• REQUIRED TASK
Rewrite the lines from the one containing "Click the cell (男子36.7%,女子42.0%)" through the last line, changing every "Given" to "Task" and leaving everything else the same.

• SUPPLIED INFORMATION
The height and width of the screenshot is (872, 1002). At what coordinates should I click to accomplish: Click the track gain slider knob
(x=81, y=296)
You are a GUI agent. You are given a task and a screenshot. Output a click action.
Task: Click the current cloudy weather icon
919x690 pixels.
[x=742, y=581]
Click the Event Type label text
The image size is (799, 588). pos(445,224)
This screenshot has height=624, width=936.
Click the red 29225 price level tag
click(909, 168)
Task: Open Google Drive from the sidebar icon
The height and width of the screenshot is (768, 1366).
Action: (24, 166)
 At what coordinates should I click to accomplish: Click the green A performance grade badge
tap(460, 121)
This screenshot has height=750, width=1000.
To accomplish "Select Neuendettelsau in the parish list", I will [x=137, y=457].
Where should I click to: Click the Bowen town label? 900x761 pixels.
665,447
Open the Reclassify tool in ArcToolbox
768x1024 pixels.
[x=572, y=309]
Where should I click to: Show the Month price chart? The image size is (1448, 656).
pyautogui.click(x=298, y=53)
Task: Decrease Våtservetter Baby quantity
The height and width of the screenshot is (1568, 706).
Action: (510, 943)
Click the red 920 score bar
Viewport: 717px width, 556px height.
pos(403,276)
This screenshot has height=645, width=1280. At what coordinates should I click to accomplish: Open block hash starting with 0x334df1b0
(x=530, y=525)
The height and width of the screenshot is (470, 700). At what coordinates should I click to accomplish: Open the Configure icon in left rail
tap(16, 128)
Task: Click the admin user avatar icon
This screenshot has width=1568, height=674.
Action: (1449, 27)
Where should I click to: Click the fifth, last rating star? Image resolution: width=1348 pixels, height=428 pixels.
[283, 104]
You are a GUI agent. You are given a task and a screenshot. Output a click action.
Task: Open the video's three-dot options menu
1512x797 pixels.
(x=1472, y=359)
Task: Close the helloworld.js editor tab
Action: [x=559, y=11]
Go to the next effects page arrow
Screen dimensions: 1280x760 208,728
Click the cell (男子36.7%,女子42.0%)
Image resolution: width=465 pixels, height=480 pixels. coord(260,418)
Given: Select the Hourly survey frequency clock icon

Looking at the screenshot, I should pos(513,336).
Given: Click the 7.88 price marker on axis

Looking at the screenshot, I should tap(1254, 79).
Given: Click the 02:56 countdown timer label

• RESPONSE TO THE TASK
Click the cell (男子36.7%,女子42.0%)
Image resolution: width=465 pixels, height=480 pixels. coord(260,418)
Task: Select the Hourly survey frequency clock icon

Looking at the screenshot, I should pos(513,336).
Task: Click the 7.88 price marker on axis

Looking at the screenshot, I should tap(1254, 79).
Task: Click the 02:56 countdown timer label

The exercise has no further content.